This solution is ultimately designed to have 1 (or few) internet connections available to 20-3000+ lan clients. When we test our event cache if we can download 3 people at full speed we call that working. I think your cache is working fine.
@MathewBurnett okay thanks.... im just afraid its not gonna be enugh trughput. what wuld be good hardware for 300+ ppl? and can i take 2 or more servers and have the cache on all and just do some load balancing on the dns? or is 1 very powrfull recomended?
I have run a few hundred people of less than you have. The trick is to remember that you don't "need" one. However things are certainly improved by having one. Some larger LANs provide 100mbit to the user which helps with other issues. Saturating up-links can cause problems with other traffic. That said we have about 20 people on a 2gbit uplink and don't have issue.
These days we work with plenty of ram (too much really), i forget how much but its in excess of 120G. We have about 6T of rust and a 2T SSD cache tier, i think the maths says that 1g nginx mem would allow for 8T of disk (the rest of the box memory then allows linux to promote files to mem as it does). Thats all sitting on a 10gbit nic (but we could get away with 2gbit).
When and where is your event?
yea you are right. we have a 1G connection to all users where there is a fairshare on the wan. so if we can push all downloads trugh the cache it wuld help alot.

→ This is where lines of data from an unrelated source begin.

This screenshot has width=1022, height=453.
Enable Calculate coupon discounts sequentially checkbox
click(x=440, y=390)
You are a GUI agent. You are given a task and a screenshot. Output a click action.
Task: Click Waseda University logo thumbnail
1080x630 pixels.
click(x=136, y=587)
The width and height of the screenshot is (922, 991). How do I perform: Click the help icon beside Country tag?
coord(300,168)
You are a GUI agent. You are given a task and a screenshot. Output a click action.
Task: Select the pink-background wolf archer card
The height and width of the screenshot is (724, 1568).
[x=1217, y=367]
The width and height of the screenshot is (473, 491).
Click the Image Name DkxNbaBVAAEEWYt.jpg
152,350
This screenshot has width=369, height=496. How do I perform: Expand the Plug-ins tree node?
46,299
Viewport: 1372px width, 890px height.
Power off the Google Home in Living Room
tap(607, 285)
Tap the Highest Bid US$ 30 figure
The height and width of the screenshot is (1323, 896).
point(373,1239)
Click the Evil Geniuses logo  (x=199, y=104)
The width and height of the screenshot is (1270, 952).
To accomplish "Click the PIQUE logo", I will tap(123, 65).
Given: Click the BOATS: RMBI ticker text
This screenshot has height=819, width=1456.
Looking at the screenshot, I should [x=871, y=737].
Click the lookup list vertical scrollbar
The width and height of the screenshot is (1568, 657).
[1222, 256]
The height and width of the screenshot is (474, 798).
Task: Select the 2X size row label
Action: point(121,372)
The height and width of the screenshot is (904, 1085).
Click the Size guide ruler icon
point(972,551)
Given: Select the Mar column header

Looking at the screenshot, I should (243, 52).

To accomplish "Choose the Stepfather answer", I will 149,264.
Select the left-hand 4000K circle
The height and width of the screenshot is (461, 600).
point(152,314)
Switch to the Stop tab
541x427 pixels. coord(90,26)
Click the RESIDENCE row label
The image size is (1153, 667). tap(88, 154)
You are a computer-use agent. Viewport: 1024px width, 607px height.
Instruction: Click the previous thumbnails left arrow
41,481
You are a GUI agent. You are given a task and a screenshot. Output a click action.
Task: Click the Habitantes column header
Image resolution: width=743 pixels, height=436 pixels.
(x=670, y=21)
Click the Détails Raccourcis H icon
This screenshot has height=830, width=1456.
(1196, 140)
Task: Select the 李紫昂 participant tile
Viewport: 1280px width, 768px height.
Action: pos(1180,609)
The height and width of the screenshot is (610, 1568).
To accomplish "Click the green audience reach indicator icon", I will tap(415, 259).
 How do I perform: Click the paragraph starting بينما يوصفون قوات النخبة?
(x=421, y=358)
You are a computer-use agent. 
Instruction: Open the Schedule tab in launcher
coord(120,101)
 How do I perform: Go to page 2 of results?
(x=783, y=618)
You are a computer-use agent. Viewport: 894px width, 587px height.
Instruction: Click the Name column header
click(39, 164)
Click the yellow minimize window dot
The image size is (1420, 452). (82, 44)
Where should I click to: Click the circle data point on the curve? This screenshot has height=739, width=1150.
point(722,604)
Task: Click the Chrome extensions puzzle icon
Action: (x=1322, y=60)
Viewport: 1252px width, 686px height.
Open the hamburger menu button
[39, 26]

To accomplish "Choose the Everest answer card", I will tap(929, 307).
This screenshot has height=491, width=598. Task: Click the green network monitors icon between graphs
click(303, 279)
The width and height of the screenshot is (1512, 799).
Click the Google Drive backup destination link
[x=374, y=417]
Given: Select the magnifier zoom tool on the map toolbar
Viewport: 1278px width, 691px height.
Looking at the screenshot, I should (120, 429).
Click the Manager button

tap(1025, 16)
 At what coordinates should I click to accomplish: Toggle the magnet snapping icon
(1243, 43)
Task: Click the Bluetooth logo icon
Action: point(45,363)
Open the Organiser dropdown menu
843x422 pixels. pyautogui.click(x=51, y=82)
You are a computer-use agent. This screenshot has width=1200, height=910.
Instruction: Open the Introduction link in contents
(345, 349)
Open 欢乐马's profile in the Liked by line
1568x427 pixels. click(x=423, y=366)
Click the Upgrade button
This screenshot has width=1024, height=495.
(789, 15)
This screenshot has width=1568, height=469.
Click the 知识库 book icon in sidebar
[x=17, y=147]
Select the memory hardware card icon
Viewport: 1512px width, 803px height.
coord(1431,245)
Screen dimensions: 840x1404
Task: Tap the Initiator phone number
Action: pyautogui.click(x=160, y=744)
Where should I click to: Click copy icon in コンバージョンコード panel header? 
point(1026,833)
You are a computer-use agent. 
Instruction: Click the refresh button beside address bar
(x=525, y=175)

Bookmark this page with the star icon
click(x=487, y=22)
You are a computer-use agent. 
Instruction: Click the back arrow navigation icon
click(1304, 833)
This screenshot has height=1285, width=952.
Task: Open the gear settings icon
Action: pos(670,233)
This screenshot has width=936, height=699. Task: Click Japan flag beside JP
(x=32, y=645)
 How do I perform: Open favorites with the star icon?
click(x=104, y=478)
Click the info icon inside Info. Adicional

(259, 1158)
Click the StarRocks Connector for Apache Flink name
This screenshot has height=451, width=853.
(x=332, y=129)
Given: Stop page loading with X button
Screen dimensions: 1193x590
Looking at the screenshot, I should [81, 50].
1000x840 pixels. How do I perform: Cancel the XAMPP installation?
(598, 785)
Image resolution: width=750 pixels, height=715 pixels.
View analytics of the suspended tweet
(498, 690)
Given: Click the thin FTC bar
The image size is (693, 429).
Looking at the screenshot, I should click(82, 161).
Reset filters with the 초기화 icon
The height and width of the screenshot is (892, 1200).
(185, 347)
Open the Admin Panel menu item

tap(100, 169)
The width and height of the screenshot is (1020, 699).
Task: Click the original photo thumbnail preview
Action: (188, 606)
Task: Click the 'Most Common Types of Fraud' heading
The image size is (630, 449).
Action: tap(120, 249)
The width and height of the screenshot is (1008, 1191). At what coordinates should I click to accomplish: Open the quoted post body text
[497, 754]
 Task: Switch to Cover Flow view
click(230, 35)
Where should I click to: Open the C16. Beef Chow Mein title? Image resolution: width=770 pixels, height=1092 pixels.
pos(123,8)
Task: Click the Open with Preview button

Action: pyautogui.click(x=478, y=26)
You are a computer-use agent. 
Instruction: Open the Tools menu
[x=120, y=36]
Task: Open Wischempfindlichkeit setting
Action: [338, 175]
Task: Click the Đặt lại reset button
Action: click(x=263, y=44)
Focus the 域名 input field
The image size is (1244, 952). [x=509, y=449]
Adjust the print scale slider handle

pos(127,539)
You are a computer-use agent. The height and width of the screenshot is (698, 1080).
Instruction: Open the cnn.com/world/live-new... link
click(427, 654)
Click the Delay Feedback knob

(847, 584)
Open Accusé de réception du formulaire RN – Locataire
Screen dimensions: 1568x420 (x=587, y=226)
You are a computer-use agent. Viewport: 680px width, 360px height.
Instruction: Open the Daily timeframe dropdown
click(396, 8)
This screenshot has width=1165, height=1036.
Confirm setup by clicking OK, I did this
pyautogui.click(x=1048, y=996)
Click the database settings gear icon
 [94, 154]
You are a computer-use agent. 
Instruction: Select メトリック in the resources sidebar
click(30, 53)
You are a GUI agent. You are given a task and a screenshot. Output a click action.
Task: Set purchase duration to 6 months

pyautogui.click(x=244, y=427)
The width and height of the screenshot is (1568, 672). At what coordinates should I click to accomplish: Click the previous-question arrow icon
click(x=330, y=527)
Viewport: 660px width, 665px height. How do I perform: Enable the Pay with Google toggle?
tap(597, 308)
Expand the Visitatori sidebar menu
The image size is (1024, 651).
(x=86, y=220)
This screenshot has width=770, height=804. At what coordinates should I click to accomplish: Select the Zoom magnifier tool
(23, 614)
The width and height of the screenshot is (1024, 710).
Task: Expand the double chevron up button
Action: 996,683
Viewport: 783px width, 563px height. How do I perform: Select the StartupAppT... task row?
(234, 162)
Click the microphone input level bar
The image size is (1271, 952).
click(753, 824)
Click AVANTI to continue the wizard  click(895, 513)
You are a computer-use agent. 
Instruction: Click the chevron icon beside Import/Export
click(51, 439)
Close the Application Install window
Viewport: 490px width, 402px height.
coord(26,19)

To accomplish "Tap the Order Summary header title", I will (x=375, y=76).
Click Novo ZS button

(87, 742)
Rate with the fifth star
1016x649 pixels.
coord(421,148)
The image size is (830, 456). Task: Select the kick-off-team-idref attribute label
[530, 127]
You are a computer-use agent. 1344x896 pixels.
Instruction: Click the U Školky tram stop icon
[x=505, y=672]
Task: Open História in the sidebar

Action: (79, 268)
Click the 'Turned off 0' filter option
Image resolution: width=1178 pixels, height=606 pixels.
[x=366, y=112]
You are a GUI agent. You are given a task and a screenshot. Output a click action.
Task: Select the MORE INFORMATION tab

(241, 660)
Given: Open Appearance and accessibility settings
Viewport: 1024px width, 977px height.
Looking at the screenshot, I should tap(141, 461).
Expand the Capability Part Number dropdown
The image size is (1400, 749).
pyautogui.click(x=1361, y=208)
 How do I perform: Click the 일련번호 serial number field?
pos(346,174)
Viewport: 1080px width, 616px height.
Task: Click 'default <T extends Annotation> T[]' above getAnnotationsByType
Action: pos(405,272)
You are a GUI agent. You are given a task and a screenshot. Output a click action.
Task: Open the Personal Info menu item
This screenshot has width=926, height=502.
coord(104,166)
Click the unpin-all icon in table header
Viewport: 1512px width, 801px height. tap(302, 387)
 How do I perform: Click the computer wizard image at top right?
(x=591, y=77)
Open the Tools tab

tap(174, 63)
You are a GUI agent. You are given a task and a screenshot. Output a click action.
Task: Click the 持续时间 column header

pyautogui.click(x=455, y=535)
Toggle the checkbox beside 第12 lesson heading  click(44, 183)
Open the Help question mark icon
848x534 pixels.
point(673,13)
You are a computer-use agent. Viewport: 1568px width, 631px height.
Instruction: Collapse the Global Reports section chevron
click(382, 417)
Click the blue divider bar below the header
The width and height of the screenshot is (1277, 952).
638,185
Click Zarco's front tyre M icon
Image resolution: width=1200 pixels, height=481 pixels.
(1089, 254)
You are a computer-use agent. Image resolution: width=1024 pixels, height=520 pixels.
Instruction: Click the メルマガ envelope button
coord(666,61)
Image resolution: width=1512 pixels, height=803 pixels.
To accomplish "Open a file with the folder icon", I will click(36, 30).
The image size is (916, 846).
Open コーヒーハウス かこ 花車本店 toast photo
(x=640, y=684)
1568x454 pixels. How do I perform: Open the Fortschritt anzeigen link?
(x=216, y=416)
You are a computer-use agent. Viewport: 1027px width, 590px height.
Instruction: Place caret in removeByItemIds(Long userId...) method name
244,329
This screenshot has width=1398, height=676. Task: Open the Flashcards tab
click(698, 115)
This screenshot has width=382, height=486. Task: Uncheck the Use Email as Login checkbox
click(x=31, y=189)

The event are in denmark 27/02-01/04. If this works well and i can get lacp working as i want we are gonna upgrade to ssd's/m.2 and 10G coreswich.
-Tonny
im getting ~40MB pr second from the cache, i have 6-7 15k rpm disks in raid 0 for storage and 3 in raid 5-6 for system and 2x xeon cpus, 32gb ram. ubuntu 18.04.4 LTS.
i have tested my network speed from client to server to 850mb/s
i have tested my raid speed to ~1000mb/s
my link is 1000mb/s from server to network
i cant seem to find the issue, dmesg is clear.....
-Tonny